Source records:
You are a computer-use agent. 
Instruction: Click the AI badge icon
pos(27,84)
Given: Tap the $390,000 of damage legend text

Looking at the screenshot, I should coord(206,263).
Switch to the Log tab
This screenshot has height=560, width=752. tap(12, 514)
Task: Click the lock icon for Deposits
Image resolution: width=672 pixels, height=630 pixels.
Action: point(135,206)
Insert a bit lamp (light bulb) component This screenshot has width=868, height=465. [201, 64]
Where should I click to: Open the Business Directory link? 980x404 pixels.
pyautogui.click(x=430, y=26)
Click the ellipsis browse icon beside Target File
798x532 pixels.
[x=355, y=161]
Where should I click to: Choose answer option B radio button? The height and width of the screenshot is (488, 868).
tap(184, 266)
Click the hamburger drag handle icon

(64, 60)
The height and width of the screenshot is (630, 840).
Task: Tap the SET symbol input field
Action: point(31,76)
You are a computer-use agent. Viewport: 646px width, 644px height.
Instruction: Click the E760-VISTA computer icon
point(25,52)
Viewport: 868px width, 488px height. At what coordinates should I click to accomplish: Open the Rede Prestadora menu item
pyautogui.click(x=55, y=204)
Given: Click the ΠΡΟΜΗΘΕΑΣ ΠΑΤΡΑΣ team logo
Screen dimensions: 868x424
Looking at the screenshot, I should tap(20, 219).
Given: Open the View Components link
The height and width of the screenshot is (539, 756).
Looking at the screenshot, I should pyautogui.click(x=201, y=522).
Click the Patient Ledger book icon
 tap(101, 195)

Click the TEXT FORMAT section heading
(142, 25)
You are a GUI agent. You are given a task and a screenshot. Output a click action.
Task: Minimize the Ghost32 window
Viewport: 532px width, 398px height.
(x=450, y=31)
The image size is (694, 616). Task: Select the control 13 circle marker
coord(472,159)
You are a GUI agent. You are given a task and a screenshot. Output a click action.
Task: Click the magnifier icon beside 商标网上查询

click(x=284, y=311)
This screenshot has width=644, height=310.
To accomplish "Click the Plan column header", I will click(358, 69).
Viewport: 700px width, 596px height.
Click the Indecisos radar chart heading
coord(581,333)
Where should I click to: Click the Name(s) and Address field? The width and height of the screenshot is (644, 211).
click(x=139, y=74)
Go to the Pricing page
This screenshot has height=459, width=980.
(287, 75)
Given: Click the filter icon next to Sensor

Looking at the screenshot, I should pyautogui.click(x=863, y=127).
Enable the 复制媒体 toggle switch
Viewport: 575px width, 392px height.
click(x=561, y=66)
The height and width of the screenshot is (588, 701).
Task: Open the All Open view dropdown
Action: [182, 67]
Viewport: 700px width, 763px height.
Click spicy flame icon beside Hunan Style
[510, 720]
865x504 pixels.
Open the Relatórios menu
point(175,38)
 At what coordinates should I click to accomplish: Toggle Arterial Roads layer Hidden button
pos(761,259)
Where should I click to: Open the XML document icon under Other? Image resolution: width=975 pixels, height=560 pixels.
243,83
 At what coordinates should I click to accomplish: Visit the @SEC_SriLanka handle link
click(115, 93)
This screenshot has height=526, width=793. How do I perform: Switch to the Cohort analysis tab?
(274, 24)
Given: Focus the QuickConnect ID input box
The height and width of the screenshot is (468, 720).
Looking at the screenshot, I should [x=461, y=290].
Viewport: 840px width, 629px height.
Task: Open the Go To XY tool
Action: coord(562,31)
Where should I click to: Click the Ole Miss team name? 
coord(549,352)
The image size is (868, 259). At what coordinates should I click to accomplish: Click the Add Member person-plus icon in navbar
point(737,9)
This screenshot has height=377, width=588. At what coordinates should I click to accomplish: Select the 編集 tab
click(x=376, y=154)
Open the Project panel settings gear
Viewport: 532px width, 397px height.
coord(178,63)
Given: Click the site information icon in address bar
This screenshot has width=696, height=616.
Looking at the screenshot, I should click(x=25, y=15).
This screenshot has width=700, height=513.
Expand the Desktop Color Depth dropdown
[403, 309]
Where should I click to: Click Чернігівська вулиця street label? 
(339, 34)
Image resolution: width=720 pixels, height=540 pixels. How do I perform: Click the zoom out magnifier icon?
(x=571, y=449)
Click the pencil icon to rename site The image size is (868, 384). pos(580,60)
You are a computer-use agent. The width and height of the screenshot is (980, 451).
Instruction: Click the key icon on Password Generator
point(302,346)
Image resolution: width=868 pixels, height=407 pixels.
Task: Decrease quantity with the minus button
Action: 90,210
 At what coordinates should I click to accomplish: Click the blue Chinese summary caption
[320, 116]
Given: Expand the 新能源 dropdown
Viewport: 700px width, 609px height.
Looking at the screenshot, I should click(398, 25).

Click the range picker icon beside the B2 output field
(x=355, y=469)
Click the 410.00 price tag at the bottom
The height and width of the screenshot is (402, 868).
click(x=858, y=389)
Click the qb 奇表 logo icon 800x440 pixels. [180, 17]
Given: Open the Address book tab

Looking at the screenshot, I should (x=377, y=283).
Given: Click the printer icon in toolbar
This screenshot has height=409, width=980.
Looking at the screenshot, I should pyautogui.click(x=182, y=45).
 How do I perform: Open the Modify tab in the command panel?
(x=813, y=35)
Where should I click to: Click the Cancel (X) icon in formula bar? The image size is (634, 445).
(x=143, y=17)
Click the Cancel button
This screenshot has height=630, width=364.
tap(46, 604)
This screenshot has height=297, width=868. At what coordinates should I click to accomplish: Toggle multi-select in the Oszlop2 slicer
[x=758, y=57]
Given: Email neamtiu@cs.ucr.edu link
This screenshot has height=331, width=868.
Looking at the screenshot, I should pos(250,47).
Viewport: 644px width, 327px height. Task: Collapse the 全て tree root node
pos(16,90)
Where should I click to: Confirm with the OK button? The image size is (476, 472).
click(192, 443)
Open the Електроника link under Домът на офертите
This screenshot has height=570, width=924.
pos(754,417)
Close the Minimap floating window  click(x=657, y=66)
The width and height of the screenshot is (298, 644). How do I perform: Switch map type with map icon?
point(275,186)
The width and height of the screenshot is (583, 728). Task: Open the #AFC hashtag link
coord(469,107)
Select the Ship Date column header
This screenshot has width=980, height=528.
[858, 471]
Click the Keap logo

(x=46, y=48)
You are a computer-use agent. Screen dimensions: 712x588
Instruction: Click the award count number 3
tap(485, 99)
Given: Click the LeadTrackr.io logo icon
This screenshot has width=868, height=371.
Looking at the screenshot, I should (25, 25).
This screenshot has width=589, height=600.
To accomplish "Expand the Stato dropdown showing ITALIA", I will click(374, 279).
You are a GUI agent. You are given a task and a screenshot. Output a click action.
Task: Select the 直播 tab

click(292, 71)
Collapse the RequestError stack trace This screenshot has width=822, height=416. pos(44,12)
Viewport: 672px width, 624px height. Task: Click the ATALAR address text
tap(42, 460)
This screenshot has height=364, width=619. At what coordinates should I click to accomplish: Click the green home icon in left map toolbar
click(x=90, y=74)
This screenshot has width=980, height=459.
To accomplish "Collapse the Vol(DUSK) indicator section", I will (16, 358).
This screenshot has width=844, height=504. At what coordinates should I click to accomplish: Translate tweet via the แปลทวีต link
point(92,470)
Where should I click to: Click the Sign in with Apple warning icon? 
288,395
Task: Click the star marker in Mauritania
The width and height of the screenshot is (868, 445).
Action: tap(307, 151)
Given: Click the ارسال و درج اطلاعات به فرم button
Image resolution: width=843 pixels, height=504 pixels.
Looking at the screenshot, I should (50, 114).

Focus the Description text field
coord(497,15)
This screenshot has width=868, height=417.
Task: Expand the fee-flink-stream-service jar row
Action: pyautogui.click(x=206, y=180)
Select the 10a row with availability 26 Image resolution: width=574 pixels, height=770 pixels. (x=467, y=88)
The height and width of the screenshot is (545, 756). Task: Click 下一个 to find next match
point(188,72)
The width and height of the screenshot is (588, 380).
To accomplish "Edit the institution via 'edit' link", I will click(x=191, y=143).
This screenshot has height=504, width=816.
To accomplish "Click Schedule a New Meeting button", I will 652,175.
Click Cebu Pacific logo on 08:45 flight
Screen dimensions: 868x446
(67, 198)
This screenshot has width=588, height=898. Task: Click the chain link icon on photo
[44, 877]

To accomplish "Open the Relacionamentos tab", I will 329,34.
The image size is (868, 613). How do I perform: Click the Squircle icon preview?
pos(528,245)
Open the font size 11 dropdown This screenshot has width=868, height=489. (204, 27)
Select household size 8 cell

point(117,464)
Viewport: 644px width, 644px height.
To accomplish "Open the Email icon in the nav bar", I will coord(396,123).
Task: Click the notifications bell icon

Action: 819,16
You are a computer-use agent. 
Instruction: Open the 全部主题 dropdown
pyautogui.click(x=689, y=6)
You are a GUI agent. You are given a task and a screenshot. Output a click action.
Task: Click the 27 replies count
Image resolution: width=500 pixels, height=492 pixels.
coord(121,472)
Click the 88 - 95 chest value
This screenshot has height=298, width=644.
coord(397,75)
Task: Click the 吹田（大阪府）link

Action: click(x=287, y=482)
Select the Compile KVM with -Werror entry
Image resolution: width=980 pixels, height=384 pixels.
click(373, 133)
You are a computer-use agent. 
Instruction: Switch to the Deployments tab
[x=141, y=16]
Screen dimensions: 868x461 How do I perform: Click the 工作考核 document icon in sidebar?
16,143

*Assigned task*.
What you return must be an exact retyping of the lines above starting at the line with "The height and width of the screenshot is (539, 756)." and ending at the line with "Task: Minimize the Ghost32 window", and nothing besides.

*Solution below*.
The height and width of the screenshot is (539, 756).
Looking at the screenshot, I should pyautogui.click(x=201, y=522).
Click the Patient Ledger book icon
 tap(101, 195)

Click the TEXT FORMAT section heading
(142, 25)
You are a GUI agent. You are given a task and a screenshot. Output a click action.
Task: Minimize the Ghost32 window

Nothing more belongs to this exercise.